Lorsque Annie est en France, que fait-elle?
Malgré le fait que ce soit difficile, j’ai fait d’autres formations, mais je ne m’y reconnais pas. Je ne me vois pas entrain de faire autre chose que la musique. Je suis traumatisée lorsque je vois des gens malades, je ne me vois pas à l’hôpital. Je ne peux pas faire autre chose, même le commerce, je n’y arrive pas. Quand je vais en tournée ou à des invitations, je me préoccupe de faire plaisir aux gens par ma voix que de tout faire pour vendre mes CD. Je pense qu’il faut faire ce qu’on aime, si on a la chance de le faire.

Vos projets après la sortie de l’album?
Je sors un single. Le titre: «Je suis française». C’est un Français, Jean Maris Mallet qui le produit. Il m’a vue chanter et est tombé amoureux de ma voix. Il parie sur moi avec ce titre là. Tout est prêt pour la sortie dans les prochaines semaines. J’ai déjà réalisé un premier clip qui est terminé. Après, je prépare l’album world. Jean Marie Mallet m’a proposé de commencer par le single. Si tout se passe bien, nous ferons un album world. Les gens découvriront de la sorte une autre facette d’Annie Anzouer. Comme j’ai baigné dans ma culture traditionnelle, j’ai plein de chose à faire en mélangeant avec d’autres sensibilités. On verra ce que ca peut donner.

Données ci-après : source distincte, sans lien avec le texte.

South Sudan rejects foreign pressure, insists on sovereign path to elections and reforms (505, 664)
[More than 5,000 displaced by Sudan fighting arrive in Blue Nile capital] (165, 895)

Votre conseil aux jeunes chanteurs?
Il ne faut pas faire la musique parce que quelqu’un d’autre l’a fait. Il faut faire parce que l’on aime. Il faut être très patient. Travailler beaucoup et puis faire appel à celui qui nous a créés. C’est lui qui sait comment il gère nos vies.

Toutes vos chansons racontent-elles toujours une histoire? Ont-elles toujours un thème?
Je le fais tout naturellement. Je ne m’assoie pas en me disant qu’il faille que j’éduque les gens, que je fasse ci ou ça. Je me rends compte, qu’à chaque fois que j’écris une chanson, il y a un message derrière. Même si c’est pour danser, derrière la danse il y a un message. Même cela, je ne l’ai jamais calculé. C’est maintenant que je prends conscience de cela.